▶ [What you have to do]: Please reproduce the line containing "The image size is (1392, 868)." and every line after it in the records below, exactly and with nothing else.

[Saved data entries]
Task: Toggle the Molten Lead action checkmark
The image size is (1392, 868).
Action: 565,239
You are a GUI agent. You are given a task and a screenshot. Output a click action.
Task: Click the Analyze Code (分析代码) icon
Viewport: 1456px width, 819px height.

▶ [Response to this exercise]:
The image size is (1392, 868).
Action: 565,239
You are a GUI agent. You are given a task and a screenshot. Output a click action.
Task: Click the Analyze Code (分析代码) icon
Viewport: 1456px width, 819px height.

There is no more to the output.